There had never been a day in U.S. history like August 8, 1860, when, within hours, the Africa Squadron of the U.S. Navy seized two slave ships within hours off the coast of Africa with more than 1,500 Africans aboard. On the Erie there were found 897 Africans crammed below deck. Approximately half were children; the youngest, six months of age. Another 130 women, 164 men, and 329 children were packed below in the slave deck of the Storm King. The seizure of the slavers Erie and Storm King constituted the largest number of Africans freed from slavers on a single day by the U.S. Navy. Equally remarkable, most of the U.S. vessels seized with Africans aboard were captured during the year 1860. Between April and October of that year, some 4,500 Africans were discovered aboard eight ships flying the U.S. flag.1

In numbers of slave ships captured and Africans freed, the year 1860 is in a category by itself. During the roughly two decades of operation, from 1843 to 1861, the Africa Squadron intercepted thirty-six slavers or suspected slavers. If vessels taken by the U.S. Navy off Brazil and Cuba are added in, the total number of slavers seized during this time increases to fifty-one, or an average of a little fewer than three vessels per year.2 In 1860, however, the navy [End Page 424] seized five times the average, capturing eight slavers off the coast of Africa and another seven in Cuban waters.3 Much of this part of the story has been known. What has escaped greater attention, however, is the fate of the Africans seized, the involvement of the American Colonization Society (ACS), and the impact of their forced adoption on their new home, Liberia.

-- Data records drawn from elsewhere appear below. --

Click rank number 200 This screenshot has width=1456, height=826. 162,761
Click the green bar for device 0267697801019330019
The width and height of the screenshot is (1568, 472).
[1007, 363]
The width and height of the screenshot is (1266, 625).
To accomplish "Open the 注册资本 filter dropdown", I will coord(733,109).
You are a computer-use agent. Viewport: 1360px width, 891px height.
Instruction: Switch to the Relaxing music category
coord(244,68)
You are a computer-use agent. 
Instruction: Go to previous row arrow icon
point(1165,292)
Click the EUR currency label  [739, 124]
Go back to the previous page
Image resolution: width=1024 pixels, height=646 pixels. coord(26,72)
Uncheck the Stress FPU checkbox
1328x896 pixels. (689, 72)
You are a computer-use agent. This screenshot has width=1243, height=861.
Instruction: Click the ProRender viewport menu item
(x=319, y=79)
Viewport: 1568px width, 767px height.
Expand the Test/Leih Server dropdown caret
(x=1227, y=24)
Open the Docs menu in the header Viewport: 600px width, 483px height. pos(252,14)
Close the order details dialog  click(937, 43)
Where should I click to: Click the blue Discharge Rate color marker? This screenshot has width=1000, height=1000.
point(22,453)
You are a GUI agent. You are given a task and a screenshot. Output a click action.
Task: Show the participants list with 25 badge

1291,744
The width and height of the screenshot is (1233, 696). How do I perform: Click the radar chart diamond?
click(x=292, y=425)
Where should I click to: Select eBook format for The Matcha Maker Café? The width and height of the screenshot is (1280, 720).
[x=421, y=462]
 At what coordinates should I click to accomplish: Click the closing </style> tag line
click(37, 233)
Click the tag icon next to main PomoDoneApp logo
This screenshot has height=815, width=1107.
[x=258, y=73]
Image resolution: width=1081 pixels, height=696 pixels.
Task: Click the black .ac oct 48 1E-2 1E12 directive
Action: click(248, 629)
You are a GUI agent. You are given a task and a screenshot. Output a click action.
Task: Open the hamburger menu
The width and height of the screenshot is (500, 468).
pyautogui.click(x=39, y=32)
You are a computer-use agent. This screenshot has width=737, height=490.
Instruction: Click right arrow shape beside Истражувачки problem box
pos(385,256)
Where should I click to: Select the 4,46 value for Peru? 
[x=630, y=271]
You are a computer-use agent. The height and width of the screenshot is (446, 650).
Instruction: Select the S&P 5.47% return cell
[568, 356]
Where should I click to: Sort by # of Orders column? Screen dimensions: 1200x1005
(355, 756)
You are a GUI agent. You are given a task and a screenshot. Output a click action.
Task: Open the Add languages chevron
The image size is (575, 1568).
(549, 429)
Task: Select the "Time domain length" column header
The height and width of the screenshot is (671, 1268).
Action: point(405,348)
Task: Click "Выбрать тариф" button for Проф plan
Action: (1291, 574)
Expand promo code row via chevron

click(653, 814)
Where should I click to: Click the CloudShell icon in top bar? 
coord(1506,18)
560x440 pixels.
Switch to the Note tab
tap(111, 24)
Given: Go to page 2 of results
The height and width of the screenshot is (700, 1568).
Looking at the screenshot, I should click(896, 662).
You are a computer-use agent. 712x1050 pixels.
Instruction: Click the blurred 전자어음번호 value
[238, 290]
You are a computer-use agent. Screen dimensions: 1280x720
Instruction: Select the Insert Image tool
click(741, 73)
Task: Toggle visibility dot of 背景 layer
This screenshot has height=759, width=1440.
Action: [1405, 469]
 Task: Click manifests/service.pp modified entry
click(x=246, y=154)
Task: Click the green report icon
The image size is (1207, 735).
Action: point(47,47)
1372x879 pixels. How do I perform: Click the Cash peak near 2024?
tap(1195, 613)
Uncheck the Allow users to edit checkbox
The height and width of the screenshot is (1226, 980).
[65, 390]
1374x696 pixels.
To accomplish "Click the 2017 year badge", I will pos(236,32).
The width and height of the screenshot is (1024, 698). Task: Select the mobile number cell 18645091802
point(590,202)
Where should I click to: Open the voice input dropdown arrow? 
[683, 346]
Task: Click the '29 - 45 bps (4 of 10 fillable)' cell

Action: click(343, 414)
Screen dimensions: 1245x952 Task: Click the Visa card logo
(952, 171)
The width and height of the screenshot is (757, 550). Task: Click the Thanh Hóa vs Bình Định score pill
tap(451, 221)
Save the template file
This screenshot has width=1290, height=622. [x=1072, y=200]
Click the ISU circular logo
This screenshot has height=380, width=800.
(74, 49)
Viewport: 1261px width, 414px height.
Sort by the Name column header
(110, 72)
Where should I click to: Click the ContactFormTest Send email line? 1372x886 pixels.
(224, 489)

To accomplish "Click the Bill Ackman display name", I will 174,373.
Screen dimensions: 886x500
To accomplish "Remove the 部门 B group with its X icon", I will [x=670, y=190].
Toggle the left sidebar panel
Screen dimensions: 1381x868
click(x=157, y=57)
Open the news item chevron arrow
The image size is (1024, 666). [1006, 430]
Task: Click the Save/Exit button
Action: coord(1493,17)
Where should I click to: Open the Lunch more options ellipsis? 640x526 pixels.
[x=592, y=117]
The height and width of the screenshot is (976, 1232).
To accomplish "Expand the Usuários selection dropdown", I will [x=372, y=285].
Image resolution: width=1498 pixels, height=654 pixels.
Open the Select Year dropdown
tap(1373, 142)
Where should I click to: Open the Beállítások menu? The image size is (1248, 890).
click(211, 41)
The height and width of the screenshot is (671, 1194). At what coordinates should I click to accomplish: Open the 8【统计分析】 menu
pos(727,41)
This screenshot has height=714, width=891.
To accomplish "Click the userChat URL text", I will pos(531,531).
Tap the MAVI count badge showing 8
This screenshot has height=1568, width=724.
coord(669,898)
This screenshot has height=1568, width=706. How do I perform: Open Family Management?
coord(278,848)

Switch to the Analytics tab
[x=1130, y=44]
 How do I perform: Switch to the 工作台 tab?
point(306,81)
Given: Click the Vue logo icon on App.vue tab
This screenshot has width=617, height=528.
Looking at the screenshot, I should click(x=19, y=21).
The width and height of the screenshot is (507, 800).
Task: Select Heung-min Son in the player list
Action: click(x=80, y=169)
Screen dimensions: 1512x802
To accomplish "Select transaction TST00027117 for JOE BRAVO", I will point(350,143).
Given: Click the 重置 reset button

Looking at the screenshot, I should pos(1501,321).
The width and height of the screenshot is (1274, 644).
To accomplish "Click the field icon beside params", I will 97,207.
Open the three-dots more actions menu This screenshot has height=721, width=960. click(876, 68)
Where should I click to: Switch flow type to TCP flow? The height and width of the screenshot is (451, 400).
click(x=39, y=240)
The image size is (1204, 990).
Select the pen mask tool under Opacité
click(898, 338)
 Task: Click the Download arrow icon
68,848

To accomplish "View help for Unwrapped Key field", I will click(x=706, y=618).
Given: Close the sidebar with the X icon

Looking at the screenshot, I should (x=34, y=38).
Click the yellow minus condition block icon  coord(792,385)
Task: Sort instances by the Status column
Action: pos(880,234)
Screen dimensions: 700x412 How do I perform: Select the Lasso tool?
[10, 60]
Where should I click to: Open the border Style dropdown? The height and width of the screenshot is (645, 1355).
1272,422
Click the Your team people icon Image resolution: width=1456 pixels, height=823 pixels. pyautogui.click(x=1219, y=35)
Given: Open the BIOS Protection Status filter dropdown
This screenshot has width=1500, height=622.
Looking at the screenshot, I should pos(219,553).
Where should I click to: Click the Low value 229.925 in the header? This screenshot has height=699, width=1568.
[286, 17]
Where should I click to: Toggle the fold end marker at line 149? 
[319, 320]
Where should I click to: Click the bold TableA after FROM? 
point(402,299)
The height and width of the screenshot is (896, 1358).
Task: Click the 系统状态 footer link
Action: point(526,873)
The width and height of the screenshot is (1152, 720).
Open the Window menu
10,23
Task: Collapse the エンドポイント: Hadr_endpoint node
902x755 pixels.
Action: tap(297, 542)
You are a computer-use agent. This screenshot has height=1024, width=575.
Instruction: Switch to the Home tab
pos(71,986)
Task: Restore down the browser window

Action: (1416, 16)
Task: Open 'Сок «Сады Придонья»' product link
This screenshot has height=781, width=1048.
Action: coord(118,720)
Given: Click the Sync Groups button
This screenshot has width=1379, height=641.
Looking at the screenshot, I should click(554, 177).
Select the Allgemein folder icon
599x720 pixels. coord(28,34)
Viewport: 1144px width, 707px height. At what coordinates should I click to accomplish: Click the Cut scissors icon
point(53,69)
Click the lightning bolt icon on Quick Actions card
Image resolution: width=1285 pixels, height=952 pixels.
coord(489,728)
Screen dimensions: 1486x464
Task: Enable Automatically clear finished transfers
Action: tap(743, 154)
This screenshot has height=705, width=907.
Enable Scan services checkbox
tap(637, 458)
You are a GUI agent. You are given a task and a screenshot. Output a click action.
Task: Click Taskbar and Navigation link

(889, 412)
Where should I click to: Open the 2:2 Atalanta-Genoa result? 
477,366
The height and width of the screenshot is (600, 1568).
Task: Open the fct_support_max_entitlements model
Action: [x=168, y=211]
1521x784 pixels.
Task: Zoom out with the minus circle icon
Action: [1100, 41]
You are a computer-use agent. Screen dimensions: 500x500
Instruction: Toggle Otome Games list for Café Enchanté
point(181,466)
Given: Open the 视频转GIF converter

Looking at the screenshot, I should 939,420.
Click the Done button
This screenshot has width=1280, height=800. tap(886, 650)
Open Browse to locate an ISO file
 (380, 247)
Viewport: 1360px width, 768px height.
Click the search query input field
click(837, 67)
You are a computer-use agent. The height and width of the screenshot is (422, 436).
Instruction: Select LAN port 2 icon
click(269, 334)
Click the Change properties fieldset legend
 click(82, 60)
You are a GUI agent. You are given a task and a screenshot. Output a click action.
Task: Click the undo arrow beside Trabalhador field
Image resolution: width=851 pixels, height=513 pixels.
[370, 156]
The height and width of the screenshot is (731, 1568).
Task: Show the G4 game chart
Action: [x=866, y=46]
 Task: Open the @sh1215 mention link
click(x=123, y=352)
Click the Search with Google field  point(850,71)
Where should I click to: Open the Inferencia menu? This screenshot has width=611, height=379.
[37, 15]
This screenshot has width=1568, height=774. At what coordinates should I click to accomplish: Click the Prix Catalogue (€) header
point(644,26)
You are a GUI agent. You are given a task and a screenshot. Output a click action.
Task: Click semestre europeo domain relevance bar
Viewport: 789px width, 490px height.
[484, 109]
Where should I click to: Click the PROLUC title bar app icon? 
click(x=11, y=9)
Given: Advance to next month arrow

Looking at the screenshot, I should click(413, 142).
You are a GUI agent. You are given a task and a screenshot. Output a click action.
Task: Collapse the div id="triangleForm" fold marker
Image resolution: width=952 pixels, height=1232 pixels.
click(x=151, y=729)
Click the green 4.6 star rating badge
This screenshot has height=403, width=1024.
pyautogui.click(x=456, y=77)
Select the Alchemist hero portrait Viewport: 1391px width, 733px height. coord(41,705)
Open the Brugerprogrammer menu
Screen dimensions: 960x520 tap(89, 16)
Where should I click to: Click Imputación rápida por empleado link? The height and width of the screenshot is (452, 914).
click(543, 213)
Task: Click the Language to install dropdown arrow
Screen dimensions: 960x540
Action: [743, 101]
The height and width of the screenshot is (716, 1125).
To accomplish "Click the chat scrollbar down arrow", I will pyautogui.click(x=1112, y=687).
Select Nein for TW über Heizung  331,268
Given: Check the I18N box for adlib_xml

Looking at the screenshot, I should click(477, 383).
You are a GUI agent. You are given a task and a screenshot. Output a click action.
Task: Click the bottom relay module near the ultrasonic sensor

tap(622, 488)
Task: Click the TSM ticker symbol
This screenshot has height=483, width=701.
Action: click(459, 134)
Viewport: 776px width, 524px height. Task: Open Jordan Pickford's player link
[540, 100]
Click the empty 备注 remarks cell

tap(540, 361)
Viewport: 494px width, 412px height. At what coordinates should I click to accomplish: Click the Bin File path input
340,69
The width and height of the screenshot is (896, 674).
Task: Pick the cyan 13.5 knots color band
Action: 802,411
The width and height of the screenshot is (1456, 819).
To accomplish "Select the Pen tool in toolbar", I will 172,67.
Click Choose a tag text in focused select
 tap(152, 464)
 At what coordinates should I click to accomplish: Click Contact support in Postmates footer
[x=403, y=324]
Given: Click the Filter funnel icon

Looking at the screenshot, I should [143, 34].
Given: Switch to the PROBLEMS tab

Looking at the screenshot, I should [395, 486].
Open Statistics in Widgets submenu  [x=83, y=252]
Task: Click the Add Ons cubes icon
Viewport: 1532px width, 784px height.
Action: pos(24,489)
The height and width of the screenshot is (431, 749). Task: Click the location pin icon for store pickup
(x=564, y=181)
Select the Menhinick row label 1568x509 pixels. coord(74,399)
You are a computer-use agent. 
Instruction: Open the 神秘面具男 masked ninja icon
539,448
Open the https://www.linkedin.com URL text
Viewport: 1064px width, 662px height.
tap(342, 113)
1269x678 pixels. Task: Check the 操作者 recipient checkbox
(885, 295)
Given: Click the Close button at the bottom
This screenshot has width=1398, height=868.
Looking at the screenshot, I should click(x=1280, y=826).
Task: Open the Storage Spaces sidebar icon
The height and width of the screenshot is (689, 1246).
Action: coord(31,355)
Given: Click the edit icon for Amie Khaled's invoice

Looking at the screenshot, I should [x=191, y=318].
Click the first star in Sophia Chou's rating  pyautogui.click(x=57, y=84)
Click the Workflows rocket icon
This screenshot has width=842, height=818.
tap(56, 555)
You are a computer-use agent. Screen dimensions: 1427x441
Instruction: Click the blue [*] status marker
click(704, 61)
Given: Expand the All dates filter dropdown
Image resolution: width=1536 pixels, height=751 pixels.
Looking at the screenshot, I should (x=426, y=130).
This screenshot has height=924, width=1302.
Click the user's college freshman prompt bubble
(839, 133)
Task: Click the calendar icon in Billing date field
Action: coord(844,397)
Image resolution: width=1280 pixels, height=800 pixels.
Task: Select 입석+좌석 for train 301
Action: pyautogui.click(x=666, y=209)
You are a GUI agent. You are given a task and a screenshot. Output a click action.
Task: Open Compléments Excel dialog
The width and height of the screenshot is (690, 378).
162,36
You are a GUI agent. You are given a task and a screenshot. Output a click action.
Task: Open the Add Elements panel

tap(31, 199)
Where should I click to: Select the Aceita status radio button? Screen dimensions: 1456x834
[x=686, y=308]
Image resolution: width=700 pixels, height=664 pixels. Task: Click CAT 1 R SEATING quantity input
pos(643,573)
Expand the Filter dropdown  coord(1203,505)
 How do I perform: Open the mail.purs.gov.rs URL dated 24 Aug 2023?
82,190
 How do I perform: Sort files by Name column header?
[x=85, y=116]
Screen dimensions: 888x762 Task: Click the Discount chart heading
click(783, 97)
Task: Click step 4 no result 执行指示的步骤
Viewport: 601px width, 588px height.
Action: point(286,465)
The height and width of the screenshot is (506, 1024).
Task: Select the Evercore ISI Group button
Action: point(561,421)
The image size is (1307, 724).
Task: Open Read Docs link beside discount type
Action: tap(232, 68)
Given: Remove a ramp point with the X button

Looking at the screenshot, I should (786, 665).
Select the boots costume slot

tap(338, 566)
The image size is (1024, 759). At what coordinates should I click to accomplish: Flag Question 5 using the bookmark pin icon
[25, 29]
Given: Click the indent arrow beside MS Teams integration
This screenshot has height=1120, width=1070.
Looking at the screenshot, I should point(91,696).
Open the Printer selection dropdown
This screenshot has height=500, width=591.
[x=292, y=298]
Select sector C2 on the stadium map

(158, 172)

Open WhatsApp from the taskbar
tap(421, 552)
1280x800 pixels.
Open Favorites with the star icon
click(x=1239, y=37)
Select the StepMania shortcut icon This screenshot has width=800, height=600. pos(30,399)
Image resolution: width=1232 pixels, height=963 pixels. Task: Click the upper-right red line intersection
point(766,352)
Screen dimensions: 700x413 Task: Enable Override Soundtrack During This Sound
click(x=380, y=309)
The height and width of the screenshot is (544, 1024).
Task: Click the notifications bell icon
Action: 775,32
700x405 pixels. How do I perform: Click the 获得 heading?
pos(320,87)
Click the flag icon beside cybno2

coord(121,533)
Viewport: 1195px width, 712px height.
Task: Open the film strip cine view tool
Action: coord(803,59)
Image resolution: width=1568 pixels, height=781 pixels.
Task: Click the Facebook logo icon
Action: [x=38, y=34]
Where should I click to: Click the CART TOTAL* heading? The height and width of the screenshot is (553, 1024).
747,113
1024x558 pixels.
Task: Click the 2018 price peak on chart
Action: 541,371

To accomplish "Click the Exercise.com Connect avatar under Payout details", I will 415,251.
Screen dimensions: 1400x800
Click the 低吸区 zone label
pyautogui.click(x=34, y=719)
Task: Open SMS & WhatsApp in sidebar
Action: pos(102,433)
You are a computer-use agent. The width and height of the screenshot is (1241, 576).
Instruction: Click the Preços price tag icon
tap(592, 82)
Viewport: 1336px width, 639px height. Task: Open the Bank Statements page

Surprisingly little attention has been written on the plight of the over six thousand Africans discovered aboard U.S. slave ships between 1842 and 1861 and how the U.S. government attempted to deal with them.4 The few historians who have studied America's involvement in the illegal slave trade have scrutinized the slave-trade laws and its prosecution. Scholars have analyzed the politics of the slave trade, the economic pull of the slave trade, the actions of the navy and the Africa Squadron, and shipboard insurrections. There are books devoted to the story of slave ships that arrived in the United States after the legal end of the slave trade. There is a book devoted to Nathaniel Gordon, the only man executed for the crime of slave trading. On the topic of the recaptured Africans, however, scholarship is nearly silent.5

In one sense it is not surprising that historians have slighted the subject. The plight of the African was not a popular topic among many Americans at the time. Certainly, the disappointing record of the Africa Squadron helped keep the issue quiet. Before 1858, the U.S. Navy had rescued fewer than a thousand Africans aboard U.S. vessels, and nearly all of these individuals were discovered aboard one slave ship, the Pons, of Philadelphia, in 1845. In many [End Page 425] ways, the African slave trade seemed a remote, if repulsive, criminal enterprise that could not compare to the ulcerating crisis of domestic slavery.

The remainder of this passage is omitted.